#### [GIVEN RECORDS]
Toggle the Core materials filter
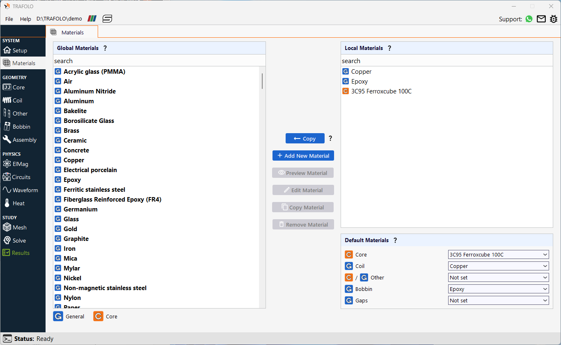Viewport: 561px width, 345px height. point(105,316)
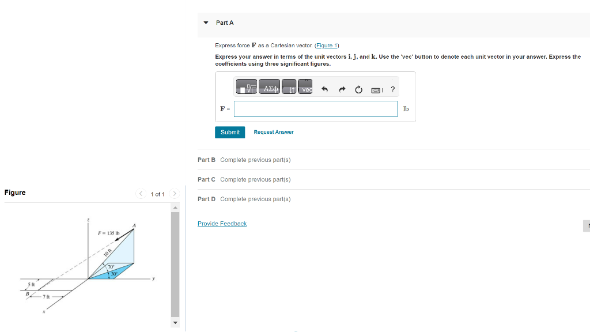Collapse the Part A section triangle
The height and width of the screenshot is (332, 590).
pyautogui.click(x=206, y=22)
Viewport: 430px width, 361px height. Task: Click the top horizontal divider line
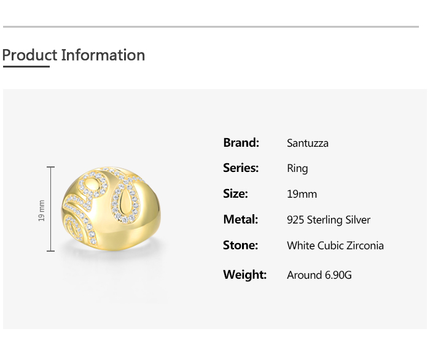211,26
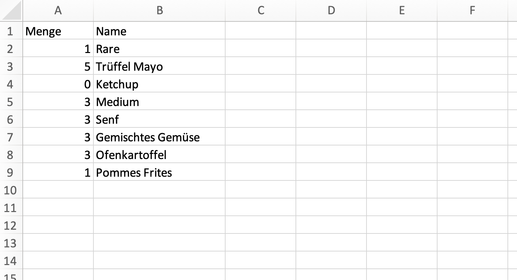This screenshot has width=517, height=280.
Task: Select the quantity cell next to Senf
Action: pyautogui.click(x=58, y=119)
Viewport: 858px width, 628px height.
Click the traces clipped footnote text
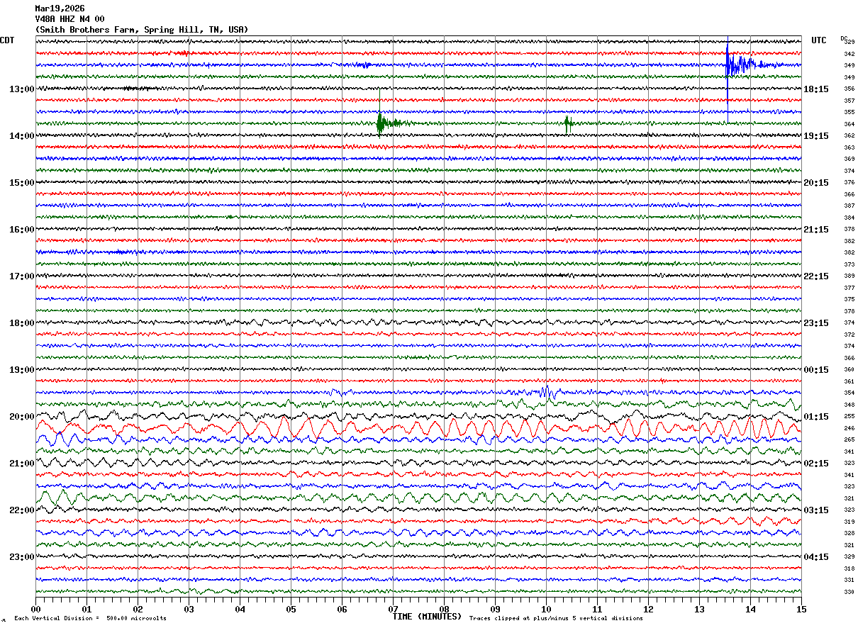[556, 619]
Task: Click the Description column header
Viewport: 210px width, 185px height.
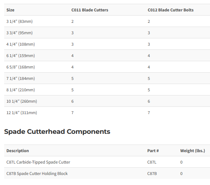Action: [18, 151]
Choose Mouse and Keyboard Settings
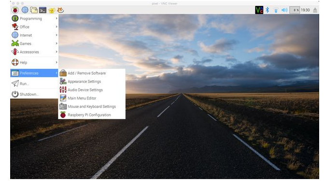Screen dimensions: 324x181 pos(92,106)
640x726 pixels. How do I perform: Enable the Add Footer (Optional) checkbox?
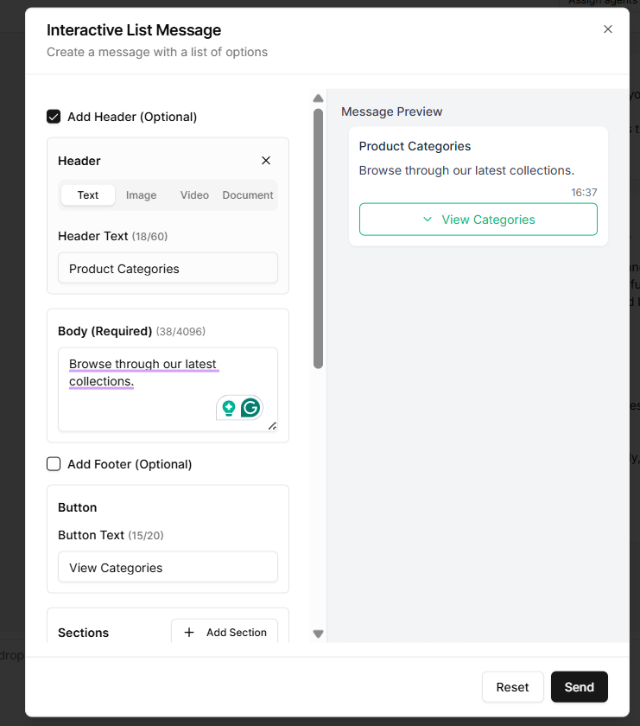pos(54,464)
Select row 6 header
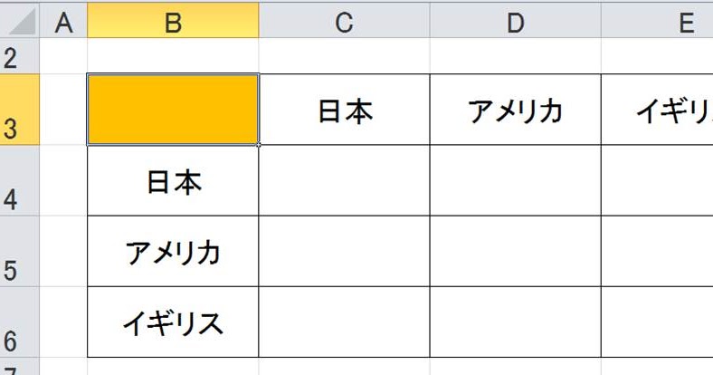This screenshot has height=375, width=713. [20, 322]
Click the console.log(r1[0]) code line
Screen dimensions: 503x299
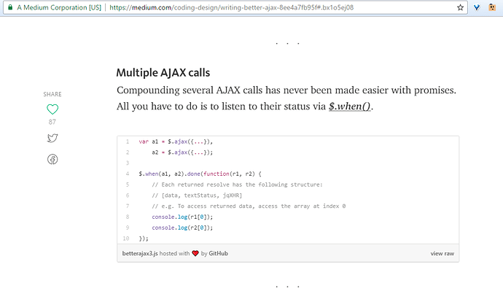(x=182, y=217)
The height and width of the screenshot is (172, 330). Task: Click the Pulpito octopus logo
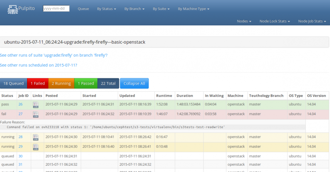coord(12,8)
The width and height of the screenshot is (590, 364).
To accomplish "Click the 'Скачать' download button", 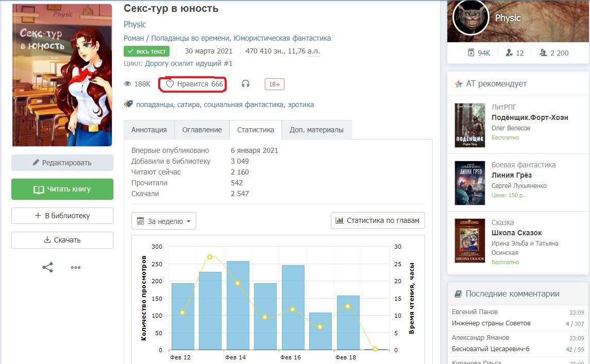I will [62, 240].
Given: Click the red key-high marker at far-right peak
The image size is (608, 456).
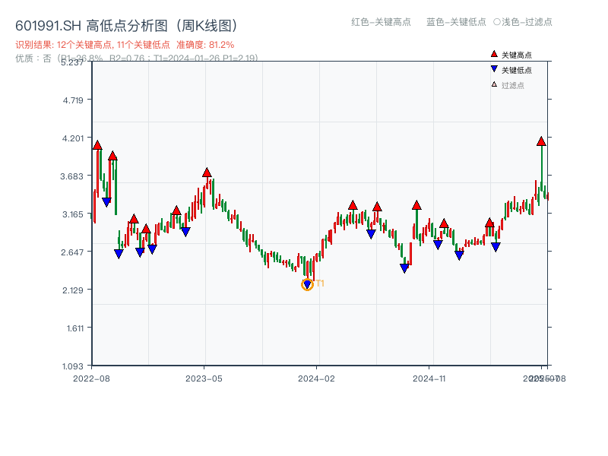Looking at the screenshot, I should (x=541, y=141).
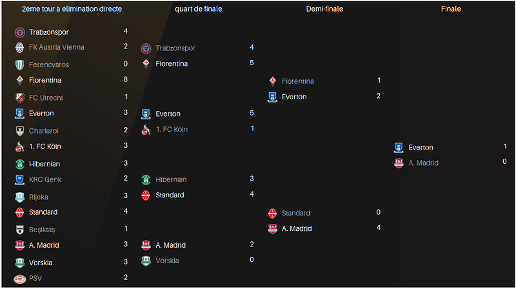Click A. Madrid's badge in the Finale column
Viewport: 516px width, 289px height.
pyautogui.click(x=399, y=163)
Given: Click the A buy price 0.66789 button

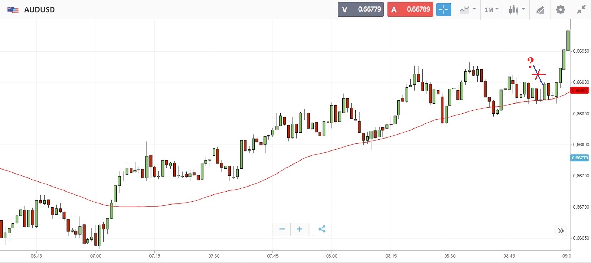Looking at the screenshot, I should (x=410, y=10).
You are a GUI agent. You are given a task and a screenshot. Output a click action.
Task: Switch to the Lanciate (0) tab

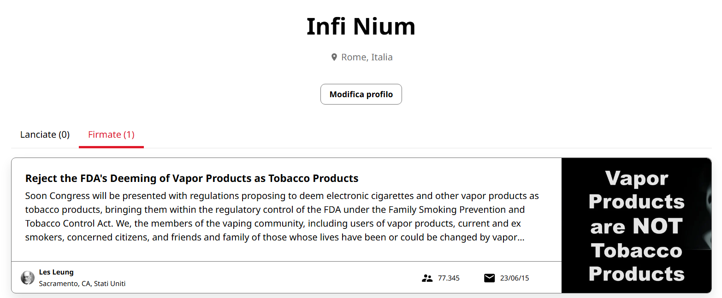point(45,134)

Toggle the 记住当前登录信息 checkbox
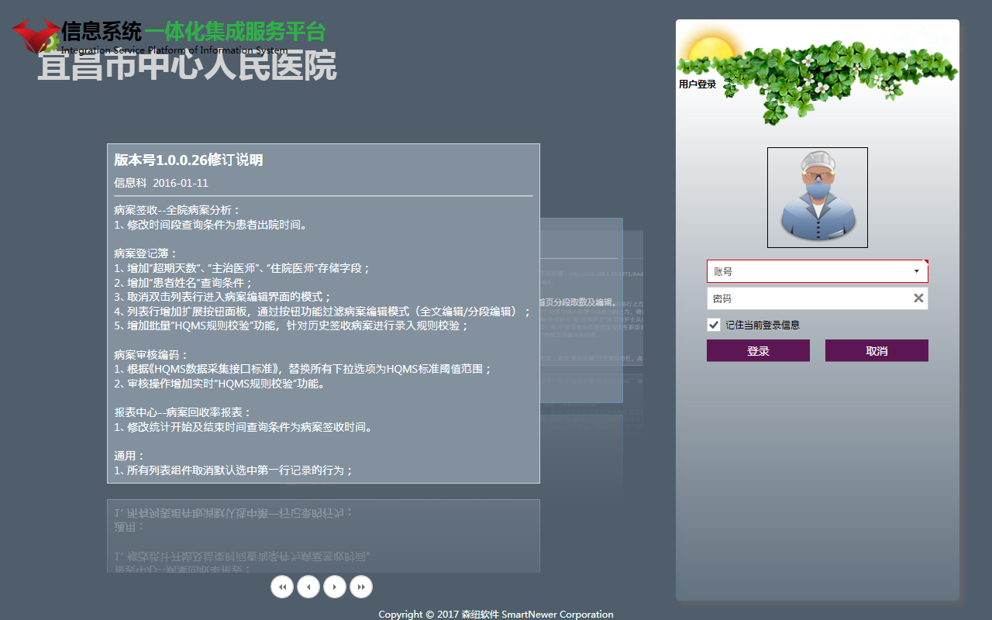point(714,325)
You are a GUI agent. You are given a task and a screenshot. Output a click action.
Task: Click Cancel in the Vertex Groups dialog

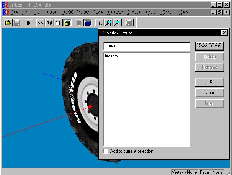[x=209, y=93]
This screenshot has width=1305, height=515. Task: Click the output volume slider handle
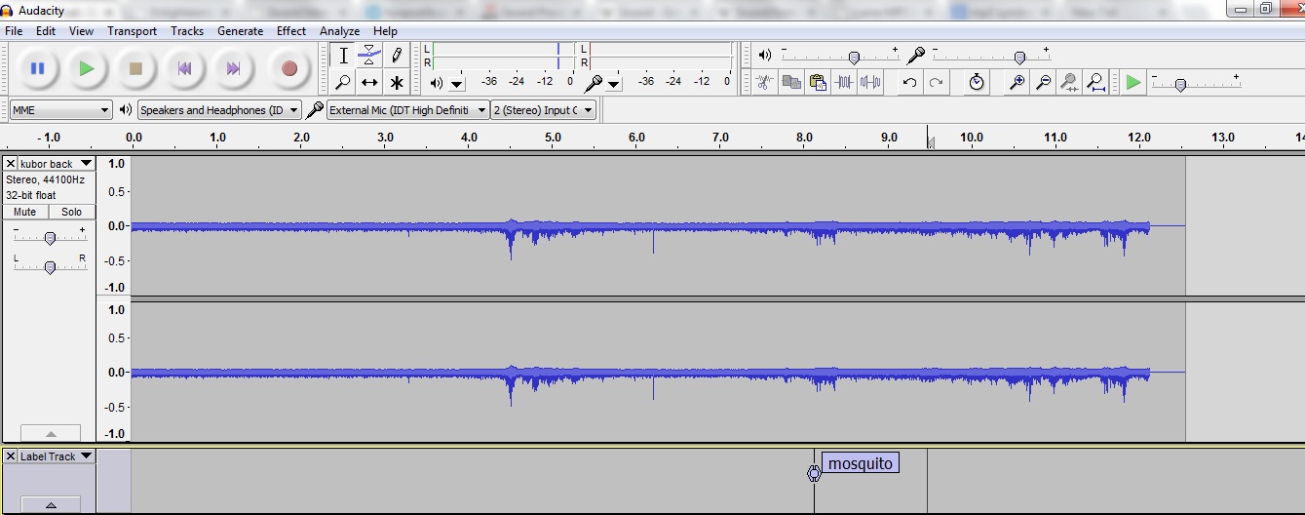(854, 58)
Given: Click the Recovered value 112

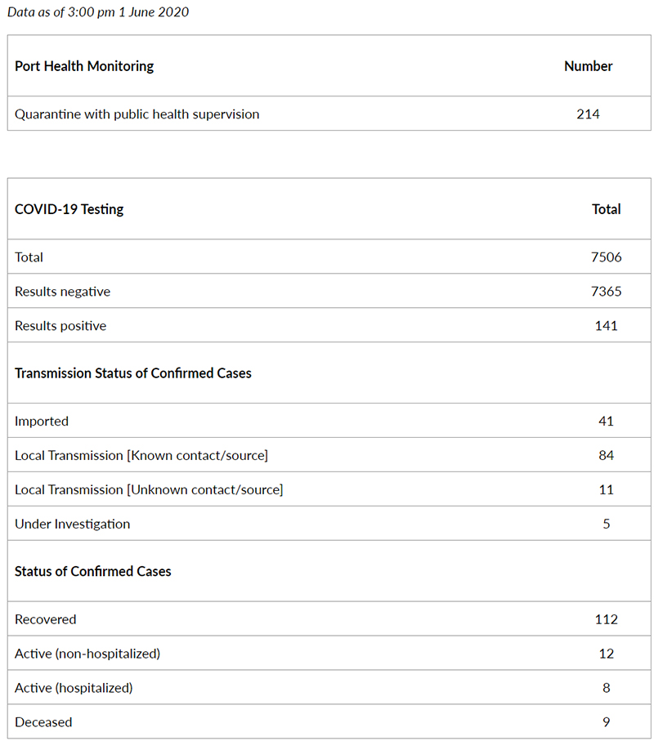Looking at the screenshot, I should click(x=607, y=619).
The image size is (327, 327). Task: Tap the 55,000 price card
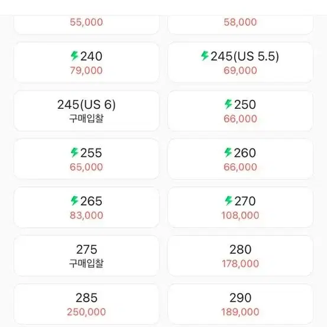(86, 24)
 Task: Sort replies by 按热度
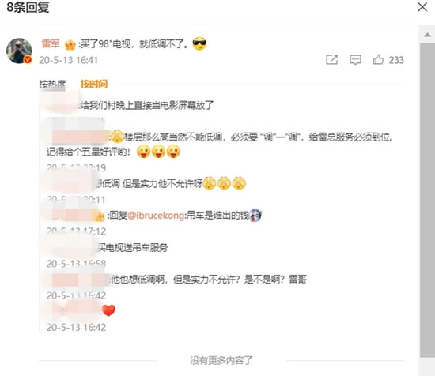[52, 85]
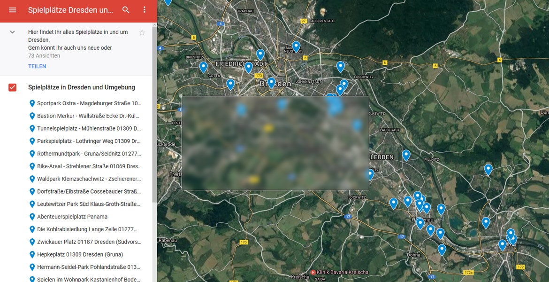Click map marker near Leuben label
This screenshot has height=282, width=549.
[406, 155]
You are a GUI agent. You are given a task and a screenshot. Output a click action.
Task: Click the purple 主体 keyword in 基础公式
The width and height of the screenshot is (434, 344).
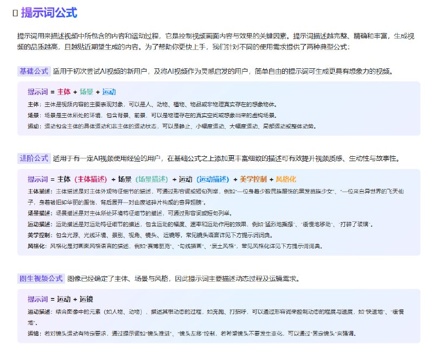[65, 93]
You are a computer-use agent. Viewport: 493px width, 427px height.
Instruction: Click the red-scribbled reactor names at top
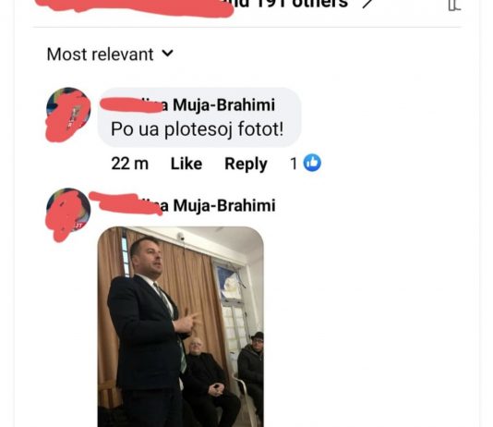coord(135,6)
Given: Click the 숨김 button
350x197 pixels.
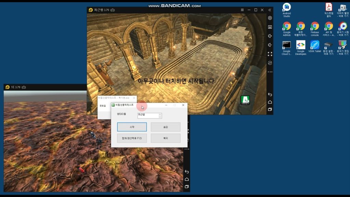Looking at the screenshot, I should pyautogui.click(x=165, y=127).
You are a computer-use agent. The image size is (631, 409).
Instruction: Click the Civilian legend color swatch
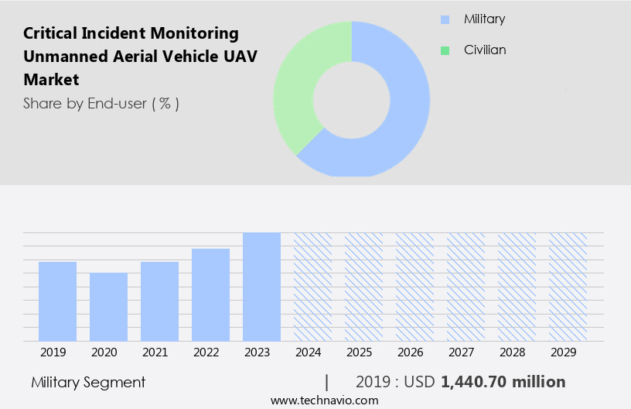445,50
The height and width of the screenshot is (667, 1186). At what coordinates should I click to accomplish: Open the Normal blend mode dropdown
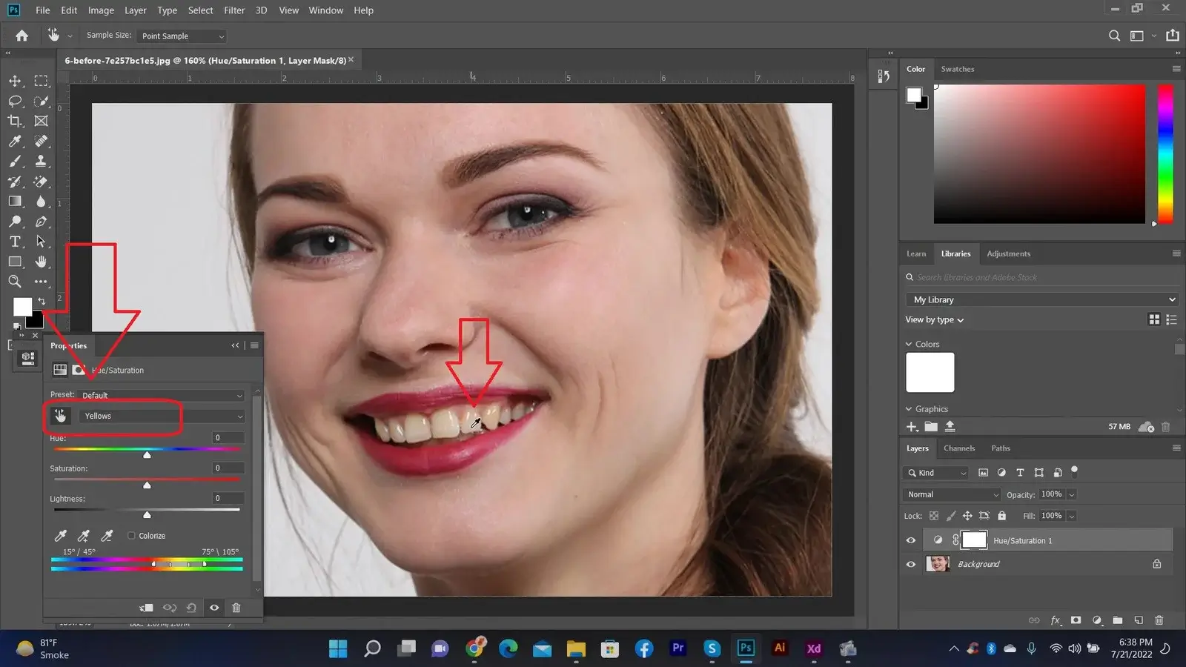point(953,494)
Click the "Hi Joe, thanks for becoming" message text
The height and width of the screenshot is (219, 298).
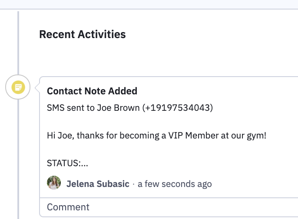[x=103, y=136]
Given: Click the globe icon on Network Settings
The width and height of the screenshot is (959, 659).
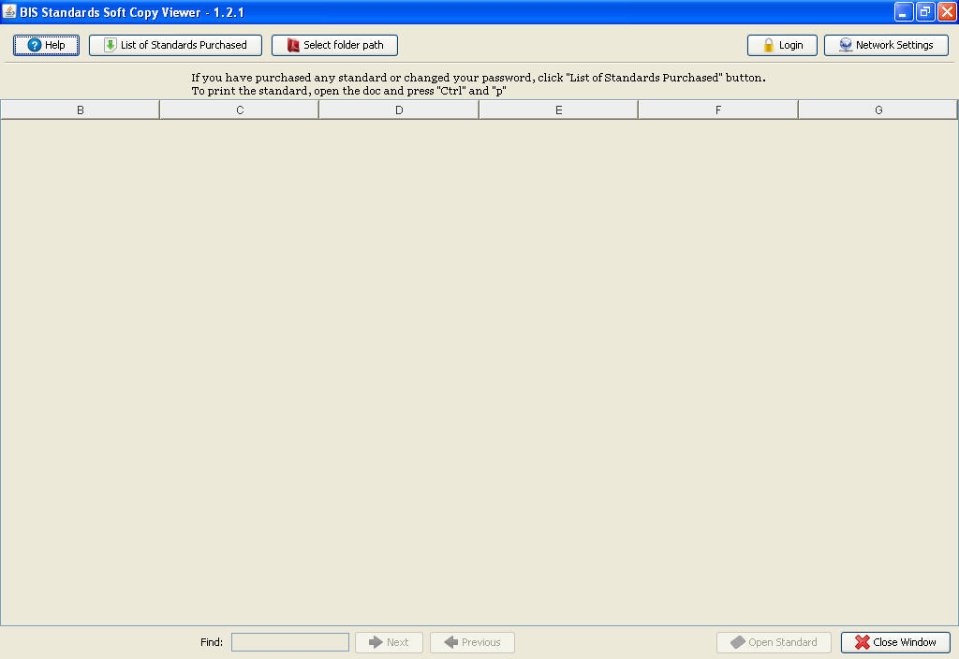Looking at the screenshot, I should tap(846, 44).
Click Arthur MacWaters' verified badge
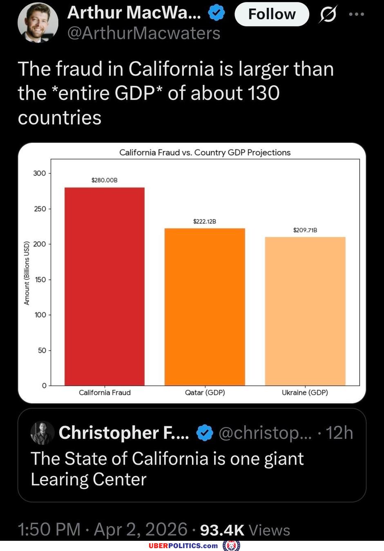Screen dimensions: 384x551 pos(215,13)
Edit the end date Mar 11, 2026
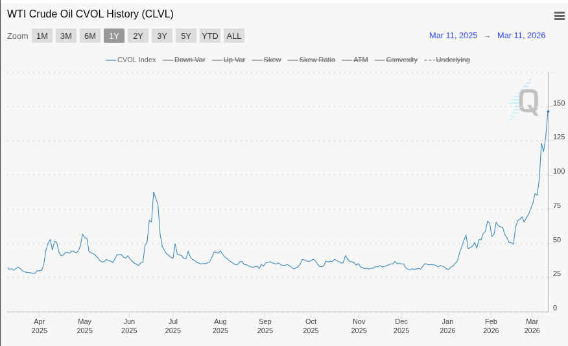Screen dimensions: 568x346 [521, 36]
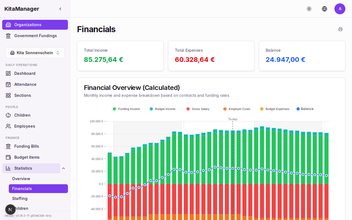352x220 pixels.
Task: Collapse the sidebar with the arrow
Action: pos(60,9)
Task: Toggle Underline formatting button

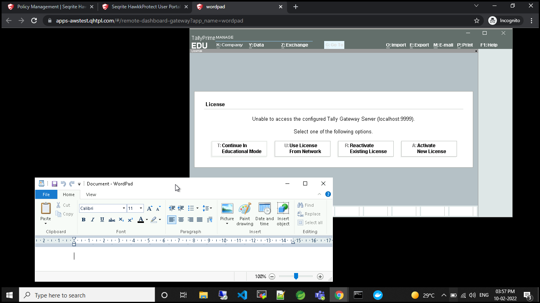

#### [ASSIGNED TASK]
Keep only those lines of the records that hold "computer", and return them.

#### [ANSWER SPACE]
You are a computer-use agent. Viewport: 493px width, 427px height.
You are a computer-use agent. The image size is (631, 409).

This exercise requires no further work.